Well, Fisher has fired back to offer an explaination for what he and Hardy were talking about. Sort of:
You are under no obligation to enjoy Greg Hardy’s clever press-conference persona and his dominant on-field history. Nor are you obligated to despise him because of his involvement in a May 2014 domestic-violence incident that he addressed in a Tuesday media session mostly with witty deflection and by-rote responses of “God bless you.” …
This is a definitely bright and probably complicated man who has decided that what he’ll wear on his sleeve is not emotions stemming from his allegedly heinous off-field act but rather, his sack totals — and his God … his undeniably charming personality is a valuable weapon.
Yes. I mentioned a “weapon.’’ As did Hardy — much to the fake-horror and headline-porn-hungry media is quick to note. …
How about women? Can Greg Hardy ever talk about women, as when he answered my question about whether opposing the Patriots’ Tom Brady this week makes his Dallas debut any more special, he replied: “I love seeing Tom Brady. He’s cool — Have you seen his wife? I hope she comes to the game. I hope her sister comes to the game, all her friends.” …
Is Hardy funny? Yes. Is it fair for the media to cherry-pick these statements, to bend them out of context, and to headline-porn the remarks (and in my case, the questions) into intentionally deceitful 140-character summations?
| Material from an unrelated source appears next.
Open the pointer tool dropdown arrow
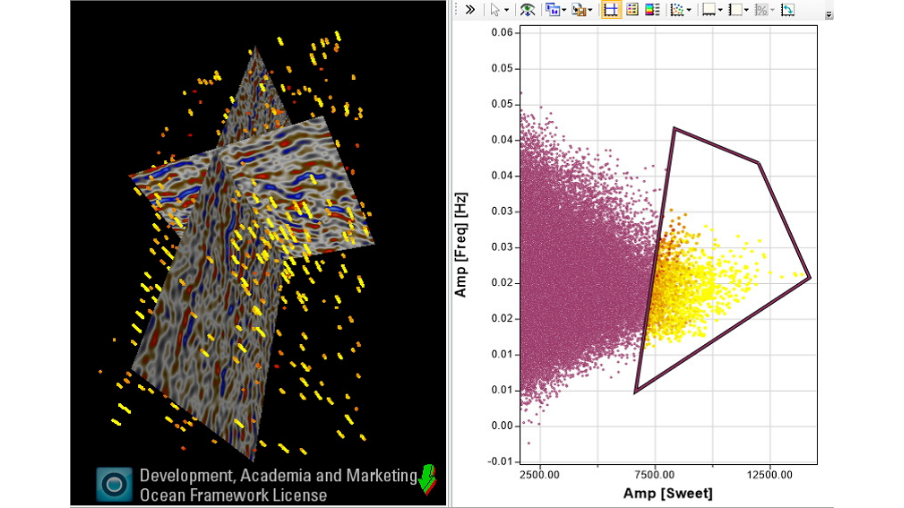 pyautogui.click(x=507, y=11)
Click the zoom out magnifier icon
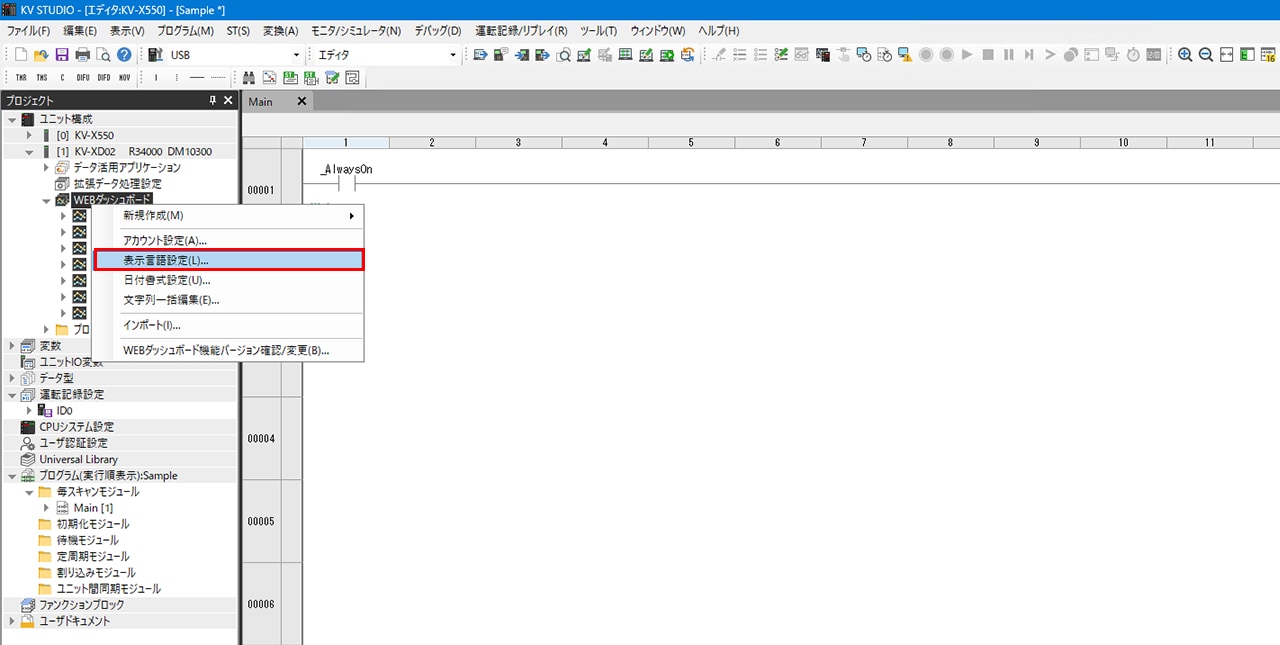The image size is (1280, 645). [1206, 55]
No.
For reasons I can’t quite grasp, I want to be fair to Mike Fisher. Probably it’s just because I’m losing all tolerance for people who lay in the bushes in full camo, just waiting to take shots at the next person who expresses themselves for a living to say something dumb. Acting indignant about someone else’s opinion and demanding they lose their job is becoming America’s pastime, and my tolerance is down to zero for it. Also, Fisher peppered his piece with enough references to how reprehensible Hardy’s criminal acts were that I’m sure we can comfortably put him in the anti-throwing-your-girlfriend-onto-a-futon-covered-with-guns demographic.
But the rest of what he says is hot garbage. All the calls for understanding what Greg Hardy meant and to put his remarks in context or whatever are at best misguided and at worst disgusting. Hardy is a monster. An abusive, sadistic creep, and any attempt to couch that filthy clown show he put on as witty, charming and funny is like saying Hitler being nice to his dog shows he wasn’t all bad.
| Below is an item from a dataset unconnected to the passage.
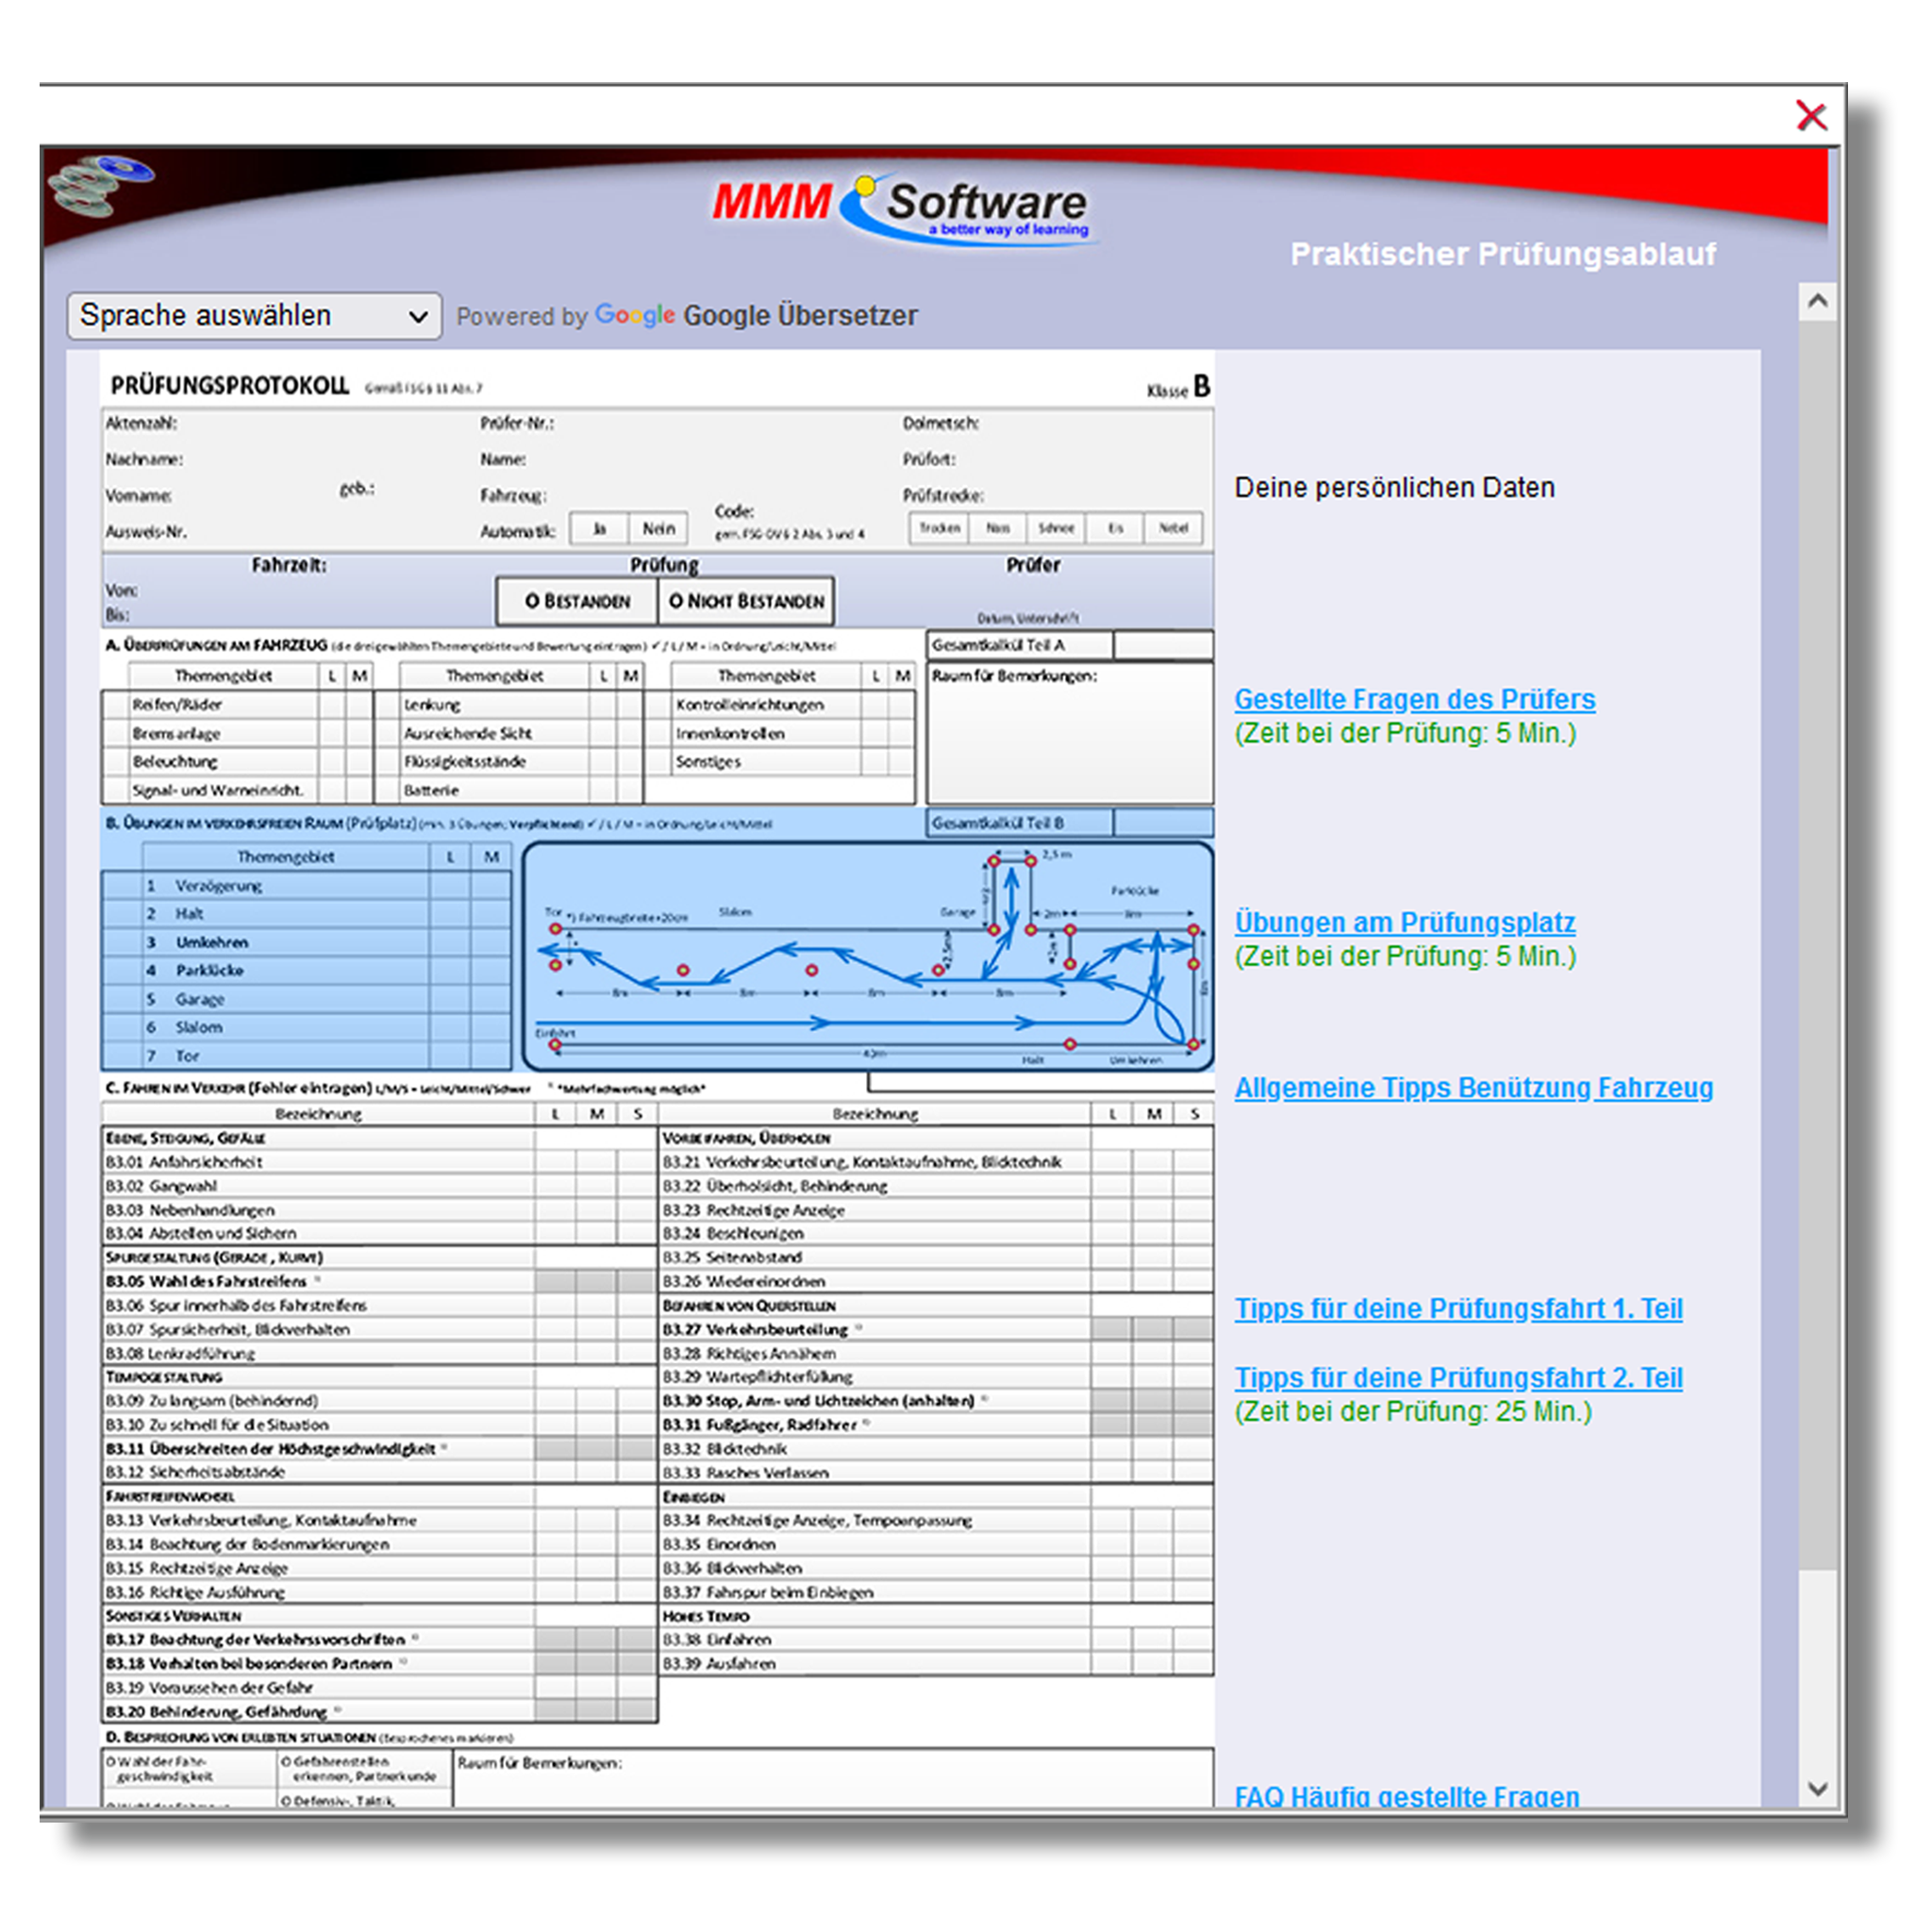
Task: Select the Bestanden option in protocol
Action: (577, 601)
The fact that Hardy isn’t dumb and has the intelligence to crack jokes at his first presser just make him a worse excuse for a human being. He isn’t some damaged, inarticulate oaf. He’s got enough brains to know that the way he beats up girls is grotesque and does it anyway, with zero remorse makes it all the more indefensible. And believe me, no one in New England wants him close enough to any of the Bundchen sisters for them to be the next one slammed into his bathtub or dragged by the hair.
Fisher makes the point that the Cowboys aren’t the only team that makes deals with bad people in order to put a winner on the field. Which is true. But that doesn’t mean everyone covering those teams has to make a deal with the devil by making excuses for them.